American clothing company

Los Angeles Apparel is an American manufacturer, designer and distributor of clothing based in South-Central Los Angeles. The company was founded in 2016 by Dov Charney, the founder of American Apparel. Los Angeles Apparel is a vertically integrated manufacturer, and currently employs over 1,500 personnel.

==History==
Los Angeles Apparel was founded by Dov Charney in 2016 in Los Angeles, California, after he was terminated from American Apparel by its board due to numerous allegations including sexual harassment, racism, and sexual assault. Charney rejected a $4.5 million severance package and role as "creative director" in the company and launched Los Angeles Apparel as a wholesale business, similar to American Apparel's origins in 1989.

About 90% of the factory's machinery once belonged to American Apparel. Charney bought fabric, computers, sewing machines, and other equipment from American Apparel in the bankruptcy sale. In late 2016, Cincinnati-based TSC Apparel made a multimillion-dollar business deal with Los Angeles Apparel, selling the startup's clothes to concert producer Live Nation Entertainment and screen printers who previously purchased American Apparel.

In an effort to emphasize the importance of the workers who produce the apparel, their names and faces were printed on the labels of shirts back in 2017.

In 2020, public health officials ordered the shut-down of Los Angeles Apparel due to "flagrant violations of mandatory public health infection control orders." Charney was able to sidestep the initial lockdown measures and keep employees from unemployment benefits by reopening as an essential business making and selling masks. 300 workers were infected with COVID-19 and 4 workers died before the factory was ordered to close.

==Production==
Los Angeles Apparel was started as a wholesale business.
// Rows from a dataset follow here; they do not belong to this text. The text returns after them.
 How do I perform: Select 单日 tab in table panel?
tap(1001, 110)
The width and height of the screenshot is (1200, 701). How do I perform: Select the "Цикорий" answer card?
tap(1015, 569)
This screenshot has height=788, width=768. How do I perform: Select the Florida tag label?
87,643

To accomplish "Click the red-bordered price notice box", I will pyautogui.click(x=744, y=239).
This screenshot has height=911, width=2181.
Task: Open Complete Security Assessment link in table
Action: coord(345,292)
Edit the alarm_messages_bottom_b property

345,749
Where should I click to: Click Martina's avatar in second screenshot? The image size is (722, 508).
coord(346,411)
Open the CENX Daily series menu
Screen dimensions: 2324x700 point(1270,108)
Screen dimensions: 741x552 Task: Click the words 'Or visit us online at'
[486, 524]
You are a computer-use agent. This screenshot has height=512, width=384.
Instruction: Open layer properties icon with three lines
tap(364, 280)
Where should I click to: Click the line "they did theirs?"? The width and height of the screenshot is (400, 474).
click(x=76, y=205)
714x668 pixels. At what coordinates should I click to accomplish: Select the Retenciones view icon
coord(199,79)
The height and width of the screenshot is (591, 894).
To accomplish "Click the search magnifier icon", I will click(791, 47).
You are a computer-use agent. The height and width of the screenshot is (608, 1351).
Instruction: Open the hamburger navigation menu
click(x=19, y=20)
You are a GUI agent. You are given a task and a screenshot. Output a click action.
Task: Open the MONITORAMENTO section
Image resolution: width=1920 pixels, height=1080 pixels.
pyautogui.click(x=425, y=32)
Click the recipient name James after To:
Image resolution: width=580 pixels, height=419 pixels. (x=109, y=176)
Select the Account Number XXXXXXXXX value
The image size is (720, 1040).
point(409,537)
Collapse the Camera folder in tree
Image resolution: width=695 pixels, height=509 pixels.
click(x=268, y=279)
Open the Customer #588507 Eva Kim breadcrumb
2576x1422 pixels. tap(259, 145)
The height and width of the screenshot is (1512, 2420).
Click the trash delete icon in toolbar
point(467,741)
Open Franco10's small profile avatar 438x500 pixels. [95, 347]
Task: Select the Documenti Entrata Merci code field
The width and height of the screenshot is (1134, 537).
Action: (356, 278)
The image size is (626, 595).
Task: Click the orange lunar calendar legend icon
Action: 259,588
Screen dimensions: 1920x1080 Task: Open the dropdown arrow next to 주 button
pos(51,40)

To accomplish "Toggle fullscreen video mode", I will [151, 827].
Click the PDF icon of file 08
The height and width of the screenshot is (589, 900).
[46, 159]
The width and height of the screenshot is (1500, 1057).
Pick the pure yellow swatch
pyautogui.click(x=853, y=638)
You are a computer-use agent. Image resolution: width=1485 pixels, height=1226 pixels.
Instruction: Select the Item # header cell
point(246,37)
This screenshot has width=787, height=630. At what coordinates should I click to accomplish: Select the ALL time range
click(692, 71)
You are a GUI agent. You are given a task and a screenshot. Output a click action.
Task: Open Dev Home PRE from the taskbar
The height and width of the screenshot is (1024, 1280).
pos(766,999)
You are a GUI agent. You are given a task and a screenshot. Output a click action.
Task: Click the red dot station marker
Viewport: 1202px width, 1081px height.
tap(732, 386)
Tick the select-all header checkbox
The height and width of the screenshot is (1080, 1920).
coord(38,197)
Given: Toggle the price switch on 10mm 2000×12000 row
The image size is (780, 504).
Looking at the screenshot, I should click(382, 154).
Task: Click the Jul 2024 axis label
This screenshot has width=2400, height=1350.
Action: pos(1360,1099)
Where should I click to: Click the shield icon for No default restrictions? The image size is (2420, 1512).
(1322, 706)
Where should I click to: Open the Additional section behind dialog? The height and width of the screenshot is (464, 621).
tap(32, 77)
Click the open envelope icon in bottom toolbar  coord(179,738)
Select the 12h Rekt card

The company is upfront about the fact that its clothing and business model is similar to that of American Apparel. Los Angeles Apparel is a manufacturer and distributor of apparel to screen printers, apparel companies, and boutiques. The company focuses on production of T-shirts, sweatshirts, cotton bodysuits and swimwear.

The company is a vertically integrated manufacturer with knitting and dyeing done in Los Angeles.

Similar to the values held by American Apparel, the corporate identity has a commitment to "sweatshop free" manufacturing.